As informações sobre o resultado desse acompanhamento têm sido escassas. A ACT não respondeu aos e-mails do DN e a Câmara de Odemira foi parca nas respostas. Vale o balanço feito no final de novembro por José Ribeiro, responsável do Comando Regional do Alentejo da Autoridade Nacional de Emergência e Proteção Civil e coordenador da task force criada no concelho.
Fiscalizaram 73 alojamentos/domicílios de trabalhadores. Elaboraram 14 autos de notícia, na maioria dos casos por as casas não terem condições de habitabilidade: falta de salubridade ou sobrelotação.
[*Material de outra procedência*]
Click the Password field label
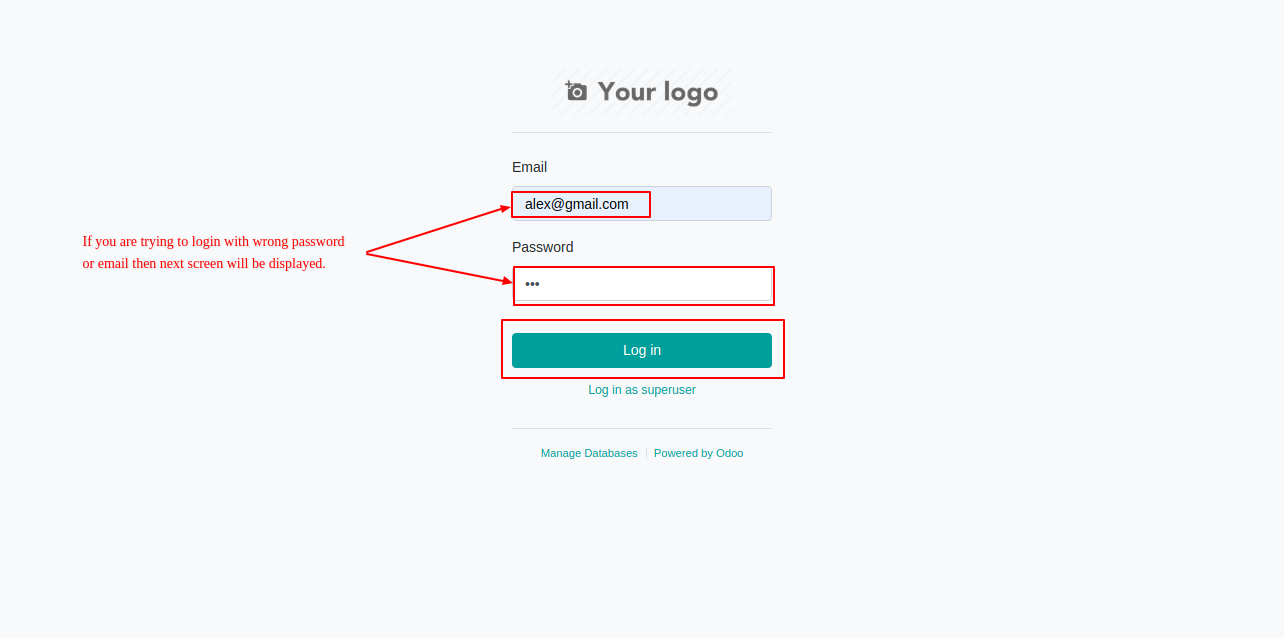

Também encontraram imigrantes a viver em espaços que não eram para habitação ou cuja utilização tinha sido alterada.
"Os imigrantes que estiveram no Parque Zmar vieram de casas que não reuniam condições. A fiscalização foi em maio e nessa altura é que fecharam casas. Entretanto temos vindo a fazer um acompanhamento agregado e mais social. Isso permitiu que as pessoas que viviam em alojamentos sem condições fossem realojados no Zmar e na Pousada da Juventude. E tem havido fiscalização nos locais de trabalho", diz ao DN o comandante, José Ribeiro.
Alojaram ao todo 110 imigrantes no Parque de Eco Turismo Zmar, os últimos dos quais saíram no dia 30 de setembro. A Pousada da Juventude de Almograve também recebeu pessoas, encontrando-se lá atualmente 16 cidadãos. "Vão sair quase todos nas próximas semanas", informa o presidente da Câmara Municipal de Odemira.
A Autoridade Tributária identificou 11 senhorios e subarrendatários"que cometeram ilegalidades e foram processados. Identificaram 113 irregularidades, sendo que 74 foram voluntariamente regularizadas e 39 estão por regularizar". Instauraram 17 contraordenações.
A Câmara Municipal de Odemira abriu 29 processos relativos à habitação, com um total de 17 contraordenações, a maioria relacionada com a "utilização em desconformidade com a licença, edifício irregular ou em situação irregular, edifício sem licença de utilização ou desconformidade com normas regulamentares da edificação".
José Ribeiro explica que agora é muito menor a azáfama. "O que estamos a fazer é o acompanhamento dos migrantes que ainda estão na Pousada da Juventude de Almograve. Quem tem feito um acompanhamento mais contínuo é a ACT."
A ACT levantou 1220 autos de noticia entre maio e novembro no concelho de Odemira, consequência das ações de fiscalização a 104 explorações agrícolas. Visitaram 200 empresas, entre agricultores, prestadores de serviços e empresas de trabalho temporário.